Rot-Grün II: Viel Lärm um Nichts

„Im 139 Seiten starken Koalitionsvertrag der blass-roten/zart-grünen Stadtregierung finden sich viele schöne Absichtserklärungen, aber wenig konkreter Inhalt“, so das erste Resümee von Didi Zach, Landessprecher der KPÖ-Wien und Bezirksrat von Wien Anders in Rudolfsheim-Fünfhaus.

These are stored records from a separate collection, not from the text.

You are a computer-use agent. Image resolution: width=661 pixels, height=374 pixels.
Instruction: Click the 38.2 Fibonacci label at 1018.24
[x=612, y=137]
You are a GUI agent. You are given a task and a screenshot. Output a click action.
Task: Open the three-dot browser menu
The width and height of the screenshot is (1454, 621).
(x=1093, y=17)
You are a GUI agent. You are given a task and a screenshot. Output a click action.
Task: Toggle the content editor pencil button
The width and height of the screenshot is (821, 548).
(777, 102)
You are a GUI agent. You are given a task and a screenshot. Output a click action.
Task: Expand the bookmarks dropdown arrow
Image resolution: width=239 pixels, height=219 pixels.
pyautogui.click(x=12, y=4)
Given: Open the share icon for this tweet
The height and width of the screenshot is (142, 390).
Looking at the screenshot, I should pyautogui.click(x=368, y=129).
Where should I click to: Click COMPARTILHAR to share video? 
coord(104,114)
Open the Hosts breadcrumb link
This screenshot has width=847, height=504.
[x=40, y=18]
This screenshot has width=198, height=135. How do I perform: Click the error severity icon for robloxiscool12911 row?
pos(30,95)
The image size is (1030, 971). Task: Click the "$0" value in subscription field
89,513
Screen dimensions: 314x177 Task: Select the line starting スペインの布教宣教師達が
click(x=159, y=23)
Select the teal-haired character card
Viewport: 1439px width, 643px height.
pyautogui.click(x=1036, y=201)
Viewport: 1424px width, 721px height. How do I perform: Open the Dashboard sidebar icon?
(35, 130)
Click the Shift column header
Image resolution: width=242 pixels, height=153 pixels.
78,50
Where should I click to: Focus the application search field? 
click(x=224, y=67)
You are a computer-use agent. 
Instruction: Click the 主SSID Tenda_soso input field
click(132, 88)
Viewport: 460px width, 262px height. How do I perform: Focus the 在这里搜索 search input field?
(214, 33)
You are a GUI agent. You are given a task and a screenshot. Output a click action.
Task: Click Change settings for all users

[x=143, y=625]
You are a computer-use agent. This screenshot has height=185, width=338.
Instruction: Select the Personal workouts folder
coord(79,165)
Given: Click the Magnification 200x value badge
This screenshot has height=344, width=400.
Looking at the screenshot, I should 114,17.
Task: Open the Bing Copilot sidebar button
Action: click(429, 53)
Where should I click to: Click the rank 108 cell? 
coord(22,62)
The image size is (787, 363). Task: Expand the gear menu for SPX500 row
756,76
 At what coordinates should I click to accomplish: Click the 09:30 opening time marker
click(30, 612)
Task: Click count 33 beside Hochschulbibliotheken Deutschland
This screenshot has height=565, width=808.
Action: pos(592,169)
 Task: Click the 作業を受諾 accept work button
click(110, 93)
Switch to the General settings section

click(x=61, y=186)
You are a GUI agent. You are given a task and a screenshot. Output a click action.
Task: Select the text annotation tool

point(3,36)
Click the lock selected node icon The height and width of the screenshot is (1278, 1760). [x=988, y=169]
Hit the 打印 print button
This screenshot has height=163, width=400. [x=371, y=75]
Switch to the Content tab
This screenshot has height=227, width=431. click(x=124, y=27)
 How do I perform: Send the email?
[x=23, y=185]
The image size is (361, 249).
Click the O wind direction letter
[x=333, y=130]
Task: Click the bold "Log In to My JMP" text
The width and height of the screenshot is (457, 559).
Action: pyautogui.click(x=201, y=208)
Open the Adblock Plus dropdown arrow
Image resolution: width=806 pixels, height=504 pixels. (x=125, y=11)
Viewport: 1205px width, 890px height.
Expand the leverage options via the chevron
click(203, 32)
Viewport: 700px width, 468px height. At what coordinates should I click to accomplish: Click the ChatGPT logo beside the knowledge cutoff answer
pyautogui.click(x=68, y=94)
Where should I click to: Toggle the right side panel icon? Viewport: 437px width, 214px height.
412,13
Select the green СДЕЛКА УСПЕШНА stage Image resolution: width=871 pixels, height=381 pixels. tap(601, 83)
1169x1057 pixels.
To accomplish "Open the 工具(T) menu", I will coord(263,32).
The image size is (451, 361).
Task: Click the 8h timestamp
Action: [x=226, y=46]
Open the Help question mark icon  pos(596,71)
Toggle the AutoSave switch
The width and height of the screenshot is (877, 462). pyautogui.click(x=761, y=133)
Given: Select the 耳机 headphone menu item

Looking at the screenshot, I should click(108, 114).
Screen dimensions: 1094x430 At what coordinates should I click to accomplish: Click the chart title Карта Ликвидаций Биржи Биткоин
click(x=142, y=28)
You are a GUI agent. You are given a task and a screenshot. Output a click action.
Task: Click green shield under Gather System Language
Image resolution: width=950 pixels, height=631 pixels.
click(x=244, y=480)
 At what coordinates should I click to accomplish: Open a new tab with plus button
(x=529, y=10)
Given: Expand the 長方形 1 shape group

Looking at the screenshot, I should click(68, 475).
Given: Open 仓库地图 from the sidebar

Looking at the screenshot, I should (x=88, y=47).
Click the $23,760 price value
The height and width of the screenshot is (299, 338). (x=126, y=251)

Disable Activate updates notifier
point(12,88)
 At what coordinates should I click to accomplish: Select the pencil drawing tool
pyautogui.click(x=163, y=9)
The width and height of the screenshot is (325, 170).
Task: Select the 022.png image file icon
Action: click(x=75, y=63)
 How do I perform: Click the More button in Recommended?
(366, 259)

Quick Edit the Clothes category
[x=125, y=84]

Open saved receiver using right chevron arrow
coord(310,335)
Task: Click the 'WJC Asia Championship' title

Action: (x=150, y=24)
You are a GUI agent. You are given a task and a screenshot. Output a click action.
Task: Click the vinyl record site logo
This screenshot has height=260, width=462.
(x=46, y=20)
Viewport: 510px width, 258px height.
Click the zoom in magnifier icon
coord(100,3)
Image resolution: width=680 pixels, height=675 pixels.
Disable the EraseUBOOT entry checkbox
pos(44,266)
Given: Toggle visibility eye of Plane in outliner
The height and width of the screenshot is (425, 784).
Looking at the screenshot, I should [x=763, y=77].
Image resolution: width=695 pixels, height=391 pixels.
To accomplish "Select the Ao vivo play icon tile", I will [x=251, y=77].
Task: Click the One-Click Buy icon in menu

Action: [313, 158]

Zach weiters: „Ich kann nirgends die grüne Handschrift erkennen. Ich kann nicht erkennen, dass Häupl und Vassilakou aus dem wahlpolitischem Debakel vom 11. Oktober Konsequenzen ziehen. Ich sehe nur, dass auch das neue Regierungsübereinkommen eindrucksvoll bestätigt wie dringend es eine Kraft links von SPÖ und Grünen im Wiener Rathaus benötigt.“

Vor allem die äußerst wagen sozialpolitischen Absichtserklärungen findet Zach befremdlich: „Ich finde keine Hinweise darauf wie der wachsenden Arbeitslosigkeit und der Verarmung von Menschen (bekanntlich sind 150.000 Menschen in Wien ohne Arbeit, fast 400.000 Menschen sind armutsgefährdet oder arm) entgegen getreten wird. Ich finde keine Hinweise darauf wie gegen private Wohnungsspekulation vorgegangen werden soll, ich sehe bzw. lese keine Ansagen im Kampf gegen ständig steigende kommunale Gebühren. Und als zynisch erachte ich, dass die Bedarfsorientierte Mindestsicherung als ’sozialpolitischer Meilenstein‘ (Seite 67) bezeichnet wird.“

Als  sehr aussagekräftig bezeichnet Zach auch den „grünen Totalumfaller“ beim Thema Demokratisierung des Wahlrechts. Zach: „Wer von mehr Demokratie und der Notwendigkeit einer Demokratisierung der Gesellschaft spricht zugleich aber einem Wahlrecht zustimmt, welches eine 5 Prozent Hürde beinhaltet, der ist in meinen Augen absolut unglaubwürdig.“ Konkrete Überlegungen zum Wahlrecht für Dritt-Staatsangehörige gibt es ebenfalls nicht – einmal mehr wird nur auf die Verantwortung des Parlaments verwiesen.